Xiaozhong Ji,Chuming Lin,Zhonggan Ding,Ying Tai,Junwei Zhu,Xiaobin Hu,Donghao Luo,Yanhao Ge,Chengjie Wang
2024-08-08
Abstract:Person-generic audio-driven face generation is a challenging task in computer vision. Previous methods have achieved remarkable progress in audio-visual synchronization, but there is still a significant gap between current results and practical applications. The challenges are two-fold: 1) Preserving unique individual traits for achieving high-precision lip synchronization. 2) Generating high-quality facial renderings in real-time performance. In this paper, we propose a novel generalized audio-driven framework RealTalk, which consists of an audio-to-expression transformer and a high-fidelity expression-to-face renderer. In the first component, we consider both identity and intra-personal variation features related to speaking lip movements. By incorporating cross-modal attention on the enriched facial priors, we can effectively align lip movements with audio, thus attaining greater precision in expression prediction. In the second component, we design a lightweight facial identity alignment (FIA) module which includes a lip-shape control structure and a face texture reference structure. This novel design allows us to generate fine details in real-time, without depending on sophisticated and inefficient feature alignment modules. Our experimental results, both quantitative and qualitative, on public datasets demonstrate the clear advantages of our method in terms of lip-speech synchronization and generation quality. Furthermore, our method is efficient and requires fewer computational resources, making it well-suited to meet the needs of practical applications.
Computer Vision and Pattern Recognition
What problem does this paper attempt to address?

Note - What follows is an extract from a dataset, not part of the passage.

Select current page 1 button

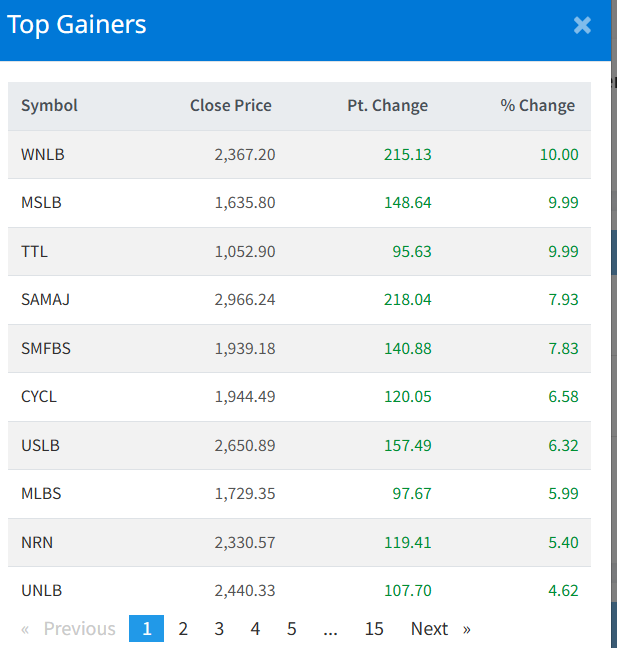(x=146, y=629)
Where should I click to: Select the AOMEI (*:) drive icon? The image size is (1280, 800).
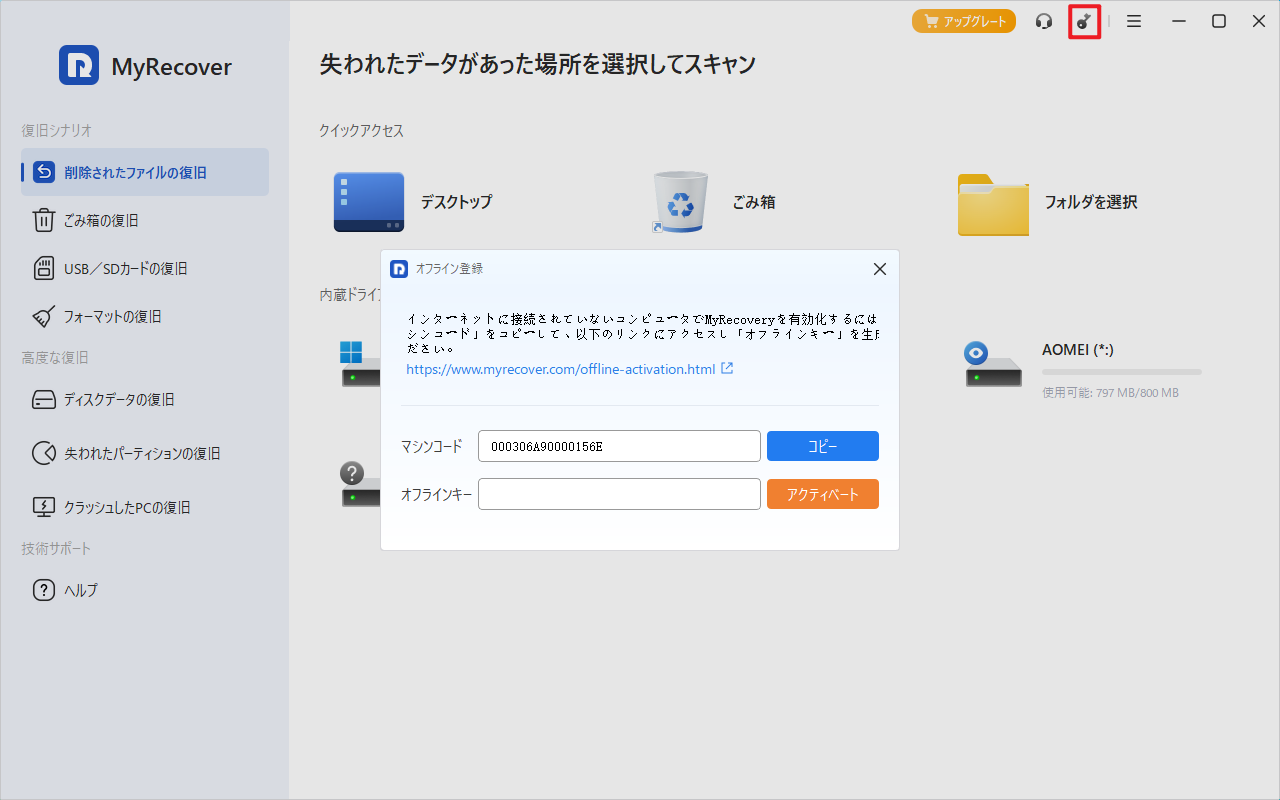[993, 364]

### The Problem the Paper Aims to Solve This paper aims to address the issue of generating high-fidelity talking face videos in real-time. Specifically, it tackles the following challenges: 1. **Lip-Sync**: Ensuring that the lip movements in the generated face video are precisely synchronized with the input audio. 2. **High-Quality Facial Rendering**: Generating high-resolution, realistic facial images while preserving facial details and textures. 3. **Identity Consistency**: Maintaining the consistency of the generated expressions and facial features with the original individual. 4. **Efficiency**: Enhancing the generation speed to enable real-time application in practical scenarios. Although existing methods have made some progress in certain aspects, they still have shortcomings. For example, real-time methods like Wav2Lip and TalkLip are fast but lack ideal visual effects; non-real-time methods like IP-LAP generate high-quality results but have low computational efficiency, making them difficult to meet practical application needs. To address these issues, the paper proposes a new framework called RealTalk, which includes two main components: 1. **Audio-to-Expression Transformer**: Converts input audio into 3D expression coefficients, utilizing cross-modal attention mechanisms to improve facial prior information. 2. **Expression-to-Face Renderer**: Generates high-fidelity talking face videos from the estimated 3D expressions, employing a lightweight Facial Identity Alignment (FIA) module. Through these designs, RealTalk achieves a balance between real-time performance and high-fidelity generation effects. Experimental results on public datasets demonstrate its significant advantages in lip-sync and generation quality.